Joseph Otieno, a parent, said he had gone to school to check on his sickly son just to ensure that he was in good state ahead of the examination.
“It is sad that there is word going around that our children are not in school, yet we were here two days ago for the prayer day, and we left them behind,” he said.
According to the parents, they saw their children last on Sunday, during the prayer day, and the school management requested them to allow the candidates to be accommodated in school for the examination period so as to avoid any inconveniences.
“Despite my boy being sickly, I was glad that he would only be away for three days, during the examination period and then he will be back home,” he said.
And during the Sunday meeting, parents paid Sh1, 000 each for the kid’s feeding program, as well as Sh1, 000 each for graduation which had been scheduled to take place four days after the end of the national examination.

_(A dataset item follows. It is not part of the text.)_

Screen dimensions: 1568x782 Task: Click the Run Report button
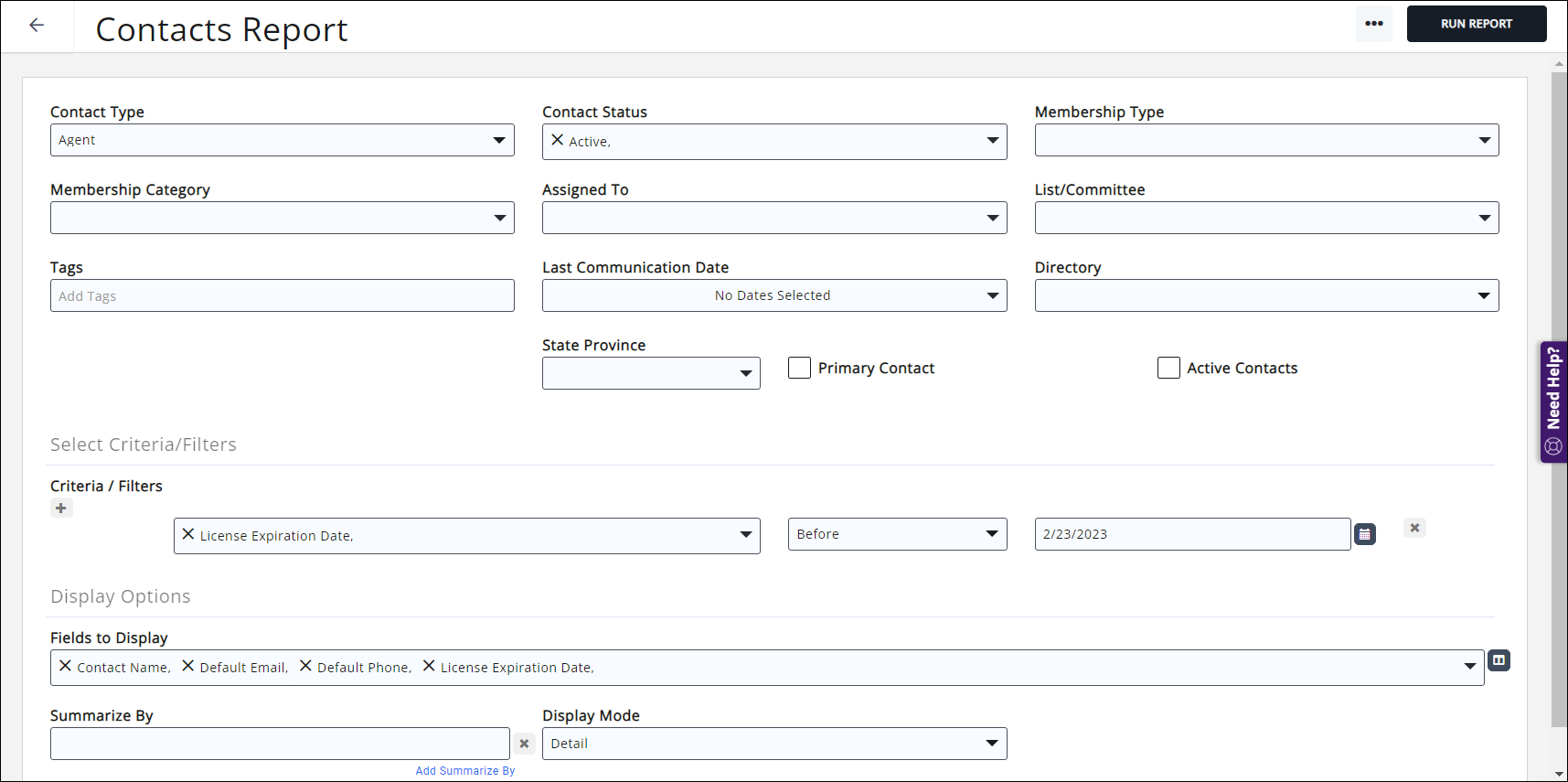pos(1476,24)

However, the scheme was discovered on Monday, when a parent called the class teacher to inquire about the well-being of his son only to discover that his son was not in school.
“When I spoke to the kid, he appeared frightened, and the environment seemed strange, judging from the background noise. When I probed further, the teacher intervened claiming that children are always frightened during examinations,” said a parent who sought anonymity.
But after further inquiry, an inside source from the school intimated to him that his son was among the 26 who had been registered at Karunga Primary School, about 20 kilometre deep in Nyando Sugar belt.
The source claimed that this has been happening in the school for a long period and that parents must intervene to stop it.
The parents shared the information in their WhatsApp group, eliciting reactions, which saw some of them visit the school to confirm if their children could have been victims.
Most of them were barred from accessing the school compound. Attempts to reach the management on phone were futile forcing them to visit the school today morning.
Zena Audi, another affected parent said she went to the school and missed her son.
“What pains is that we were not informed of any of such arrangements. Why did they allow us to pay fees thinking that our children are pupils in this school, only to reject them at the examination time?” she posed.
Alice Nyamungu, another parent claimed she also got the information about the issue from a friend, which forced her to visit the school in the morning.
“We know the rules do not require people within the examination area at this time, but as a parent, I have a right to know the whereabouts of my child, especially when such kind of information comes up. I do not understand how the school can defend itself should something bad happens to our children where they were taken without our knowledge,” she said.
The parents claimed their children had been allocated a dusty classroom at Karunga School to spend the night during the exam period.
As things got out of hand, the police officer in charge of the security at the centre called for reinforcement before the parents moved out camping outside the gate.
Headteacher Martin Kokiro declined to comment on the matter, saying he was new in the school.
“I joined this school a few months ago, and those things were done before I came, so I advise that you look for the school director wherever you can find him,” he said.
The school management was however not available on phone for a comment.
County Director of Education Isaak Atebe confirmed that they had received information about the stalemate, and had sent officers to the school.
“As at now we do not want to interfere with the candidates who are already doing their examinations, and we are going to do our part and present our report to the relevant offices,” he said.
Atebe addressed the issue in the presence of basic Education PS Bellio Kipsang who supervised the dispatch and delivery of examinations in Kisumu.